Слушайте, вы меня убиваете. Ее купил бизнесмен по имени де Винтер, который, как это ни странно, идентичен с нашим покойным приятелем, минхером Мейнардом Стамом.

– Ну, теперь падайте, – произнес Шарль в диком восторге. – Ее купила женщина.

Ван дер Валка словно током ударило.

– И они могут описать эту женщину?

– Нет, конечно, нет, но я думал, что вас это заинтересует.

– Меня это интересует. Очень.

Снова у границы, настроившись на то, что он опять в Бельгии, и думая по-французски, а не по-голландски, ван дер Валк сказал себе, что это искусство, – теперь он это Понял, – и де Винтер довел его до высокой степени совершенства. Не так уж это было и просто. В Бельгии он, конечно, говорил по-французски. Остенде находится в Западной Фландрии, и они там двуязычны, но французский и у них на первом месте. Де Винтер думал и действовал как бельгиец, говорящий по-французски. Это не требовало напряжения, – он им был.

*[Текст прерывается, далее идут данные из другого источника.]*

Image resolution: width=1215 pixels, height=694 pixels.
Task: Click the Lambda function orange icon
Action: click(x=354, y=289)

Но в Голландии он вел себя и говорил, и заставлял себя думать как голландец. Хотя, не как обычный голландец. В этом и была суть. Вероятно, он не мог сделать этот обман полным. Пограничный голландец. Стам родился на границе, в Маастрихте, здесь в Лимбурге или в Южном Брабанте голландский язык далеко не чист. Все основывалось на том, что граница между Бельгией и Голландией – выдумка, политическое изобретение. Есть одна настоящая граница между Бельгией и Германией. Это – Маас. А между Бельгией и Голландией подлинная граница там, где люди перестают быть католиками и становятся протестантами.

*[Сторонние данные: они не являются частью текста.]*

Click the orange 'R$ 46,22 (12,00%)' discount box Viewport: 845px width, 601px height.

Ни Маас, ни даже Арнхейм совсем не голландские по характеру. Не такие голландские, как Утрехт или Гаар-лем, или Зволле. Стам – или де Винтер – был бы бросающимся в глаза иностранцем в Алкмааре; в Венло или Бреда он был незаметен.

Тем не менее, он произвел это превращение очень тщательно. Французскую машину заменила немецкая, типично бельгийскую одежду иная, пошитая – это было видно сразу – в Гронингене, вместо сигарет сигары марки Вильгельм II, которые производят в Фалькенсваарде, – очень удачная деталь. Личность горожанина, владельца бельгийского отеля, которая, по существу, не была очень естественна для него, заменена другой, более близкой по духу – сельский джентльмен, офицер в отставке, посвятивший себя охоте и рыбной ловле. Наконец, его обручальное кольцо перешло на другую руку – это был символ, печать всей перемены. Когда оно покоилось на его правой руке, ему не нужно было больше играть роль голландца, – он был голландцем. Он был Стамом. Он думал так, как думал бы Стам. И в этом была сложность этого дела.

Стам был убит. Стам купил белый «Мерседес». Велел уборщице держать запасную кровать застеленной.

Самсон был прав и неправ. Не де Винтер делал все это, и поэтому о нем ничего не будут знать в Эрнегейме. Если была женщина, другая женщина, она принадлежала Ста-му. Она не была бы бельгийкой; она должна была быть голландкой.

Не обязательно; могла быть ни тем, ни другим. Где она жила?

Картина Брейтнера была куплена в Брюсселе. Жила ли она там? Как-то не похоже, чтобы она встретилась со Стамом в Брюсселе – Стам никогда не забирался дальше. Дюссельдорфа. Ладно, увидим.

Надпись на лавке старьевщика поблекшей пурпурной краской на навозно-коричневом фоне гласила: «Антиквар и книготорговец. Продавец картин и реставратор». Надпись, бывшая здесь со времен Луи-Филиппа. Внизу шрифтом 1919 года было добавлено: «Домашняя утварь покупается и оценивается». И в окне были две засиженные мухами пожелтевшие карточки: «Золото и серебро покупается по наивысшим расценкам, оплата наличными», «Покупка одежды». На витрине были наклеены претендующие на остроумие изречения, выполненные вульгарным грубым шрифтом на розовых и нежно-голубых открытках. Одна из них спрашивала: «Если вы так умны, какого же черта вы не богаты?» Другая рекомендовала: «Замедлите перед брюнеткой, дайте задний ход перед блондинкой, резко затормозите перед рыжей». Ван дер Валк подумал, что Шарль ван Дейсель не мог знать, как обходиться с такими людьми.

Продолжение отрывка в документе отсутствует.